=== Provided data ===

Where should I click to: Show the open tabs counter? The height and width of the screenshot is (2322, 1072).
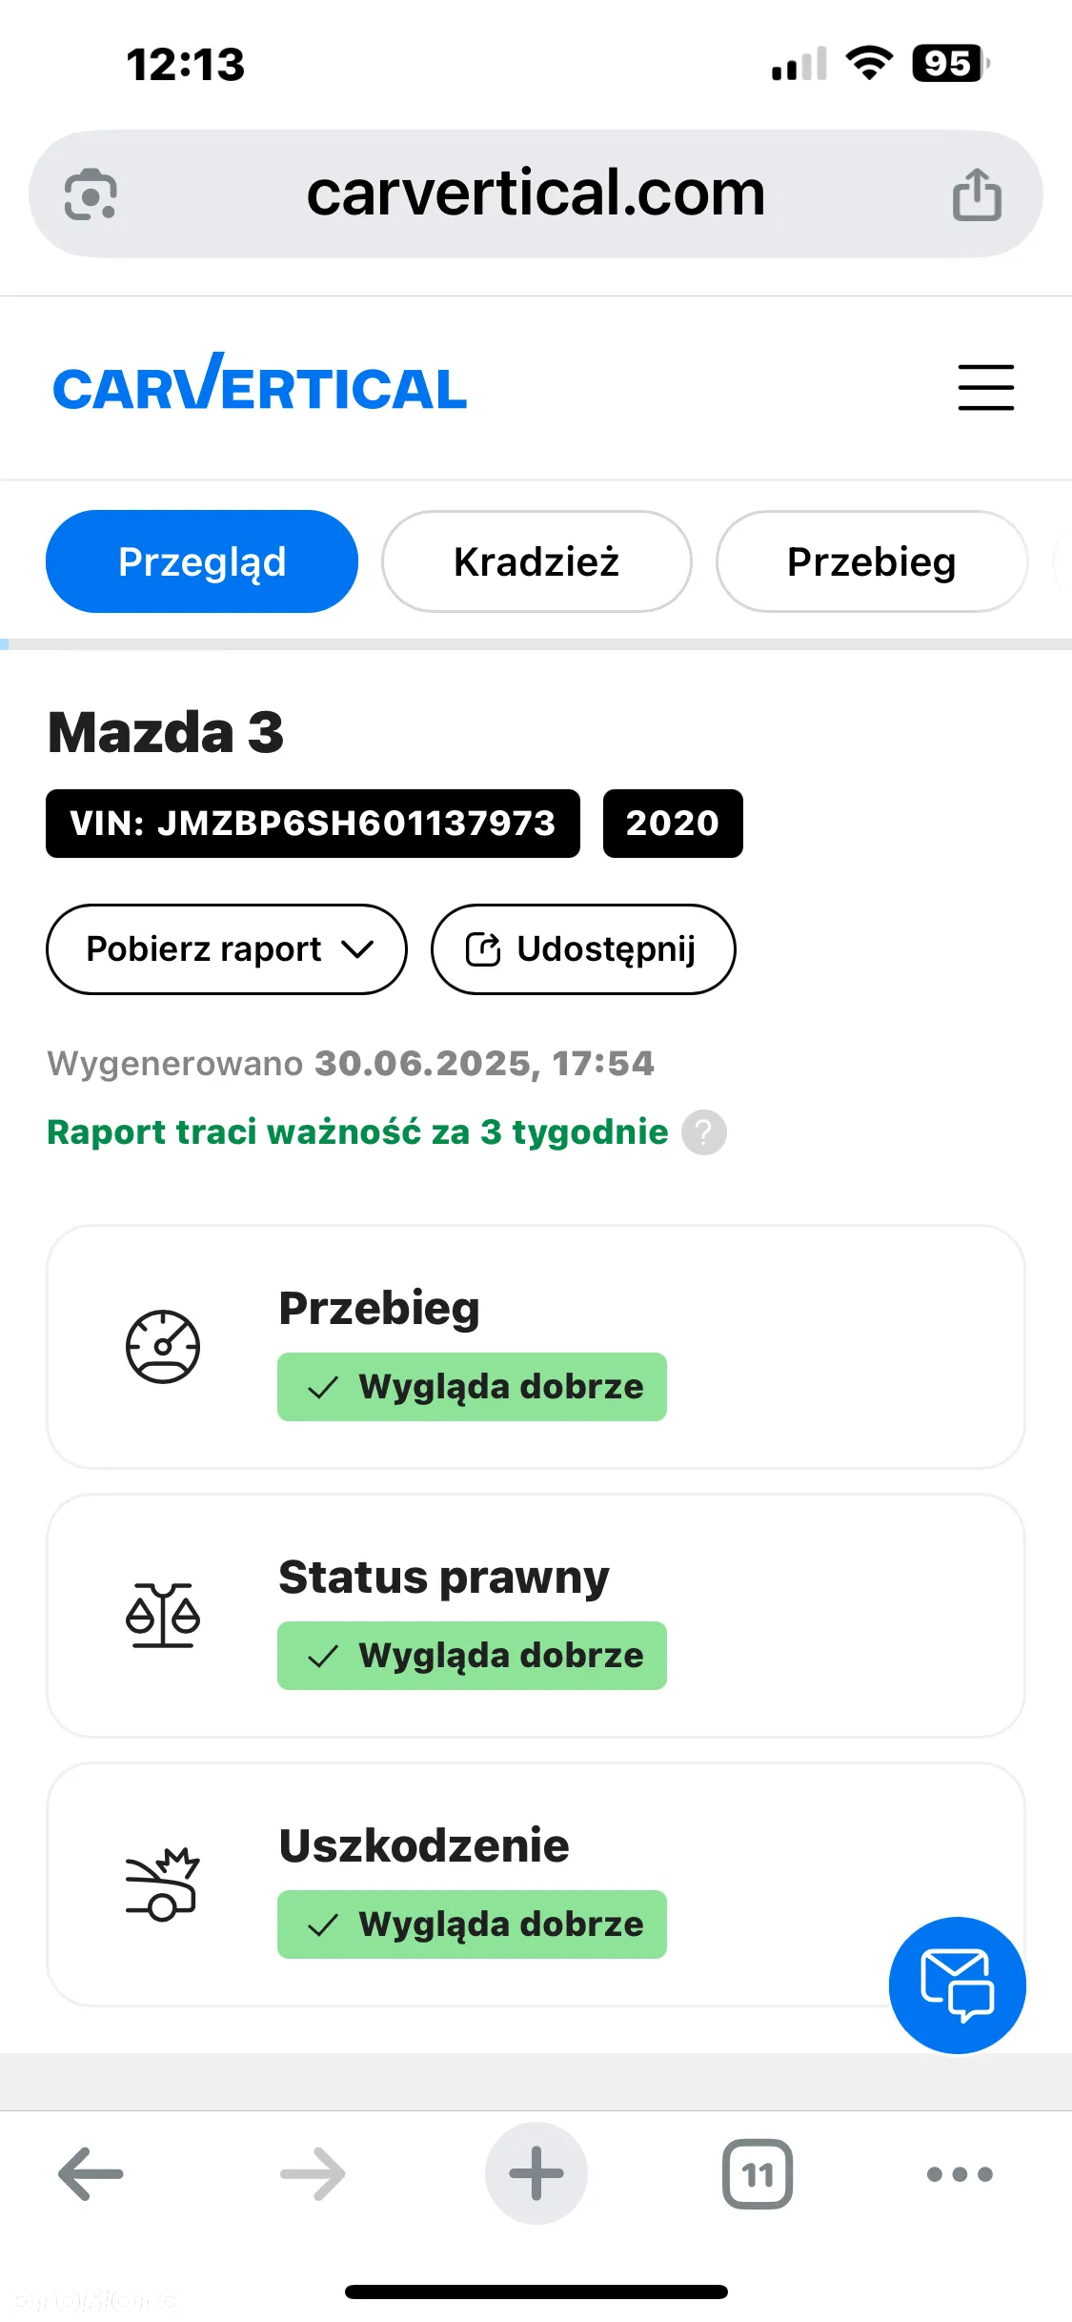tap(758, 2173)
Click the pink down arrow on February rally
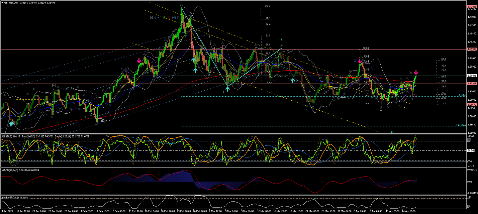The image size is (478, 214). click(139, 60)
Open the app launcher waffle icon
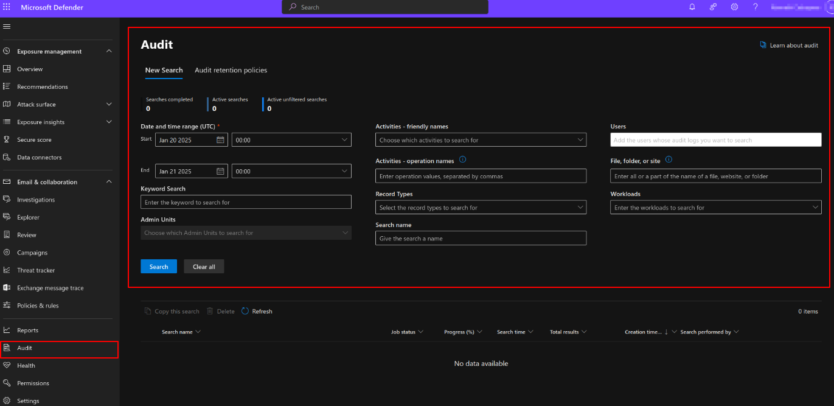The width and height of the screenshot is (834, 406). pos(7,7)
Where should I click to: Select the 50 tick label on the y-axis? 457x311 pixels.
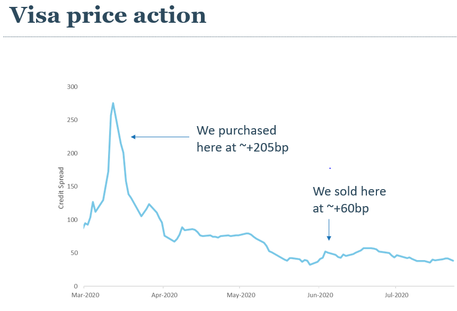(74, 253)
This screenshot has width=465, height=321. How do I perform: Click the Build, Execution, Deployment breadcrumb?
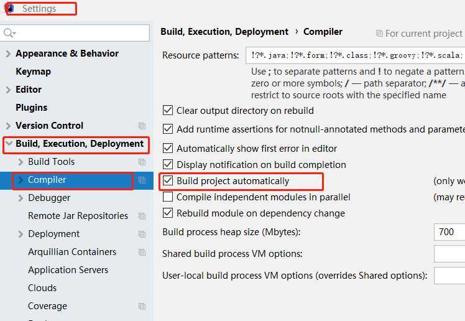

===

• [Exercise]: Rewrite all the items above, replacing "waffle icon" with "grid icon" and leaving everything else unchanged. Leave out the pictures.

• [Task result]:
Where should I click to: Show the open tabs counter? The height and width of the screenshot is (2322, 1072).
tap(758, 2173)
Click the pink down arrow on February rally
The image size is (478, 214). click(139, 60)
Open the app launcher grid icon
The width and height of the screenshot is (834, 406). pos(7,7)
Where should I click to: Select the 50 tick label on the y-axis? 457x311 pixels.
(74, 253)
This screenshot has width=465, height=321. How do I perform: Click the Build, Execution, Deployment breadcrumb?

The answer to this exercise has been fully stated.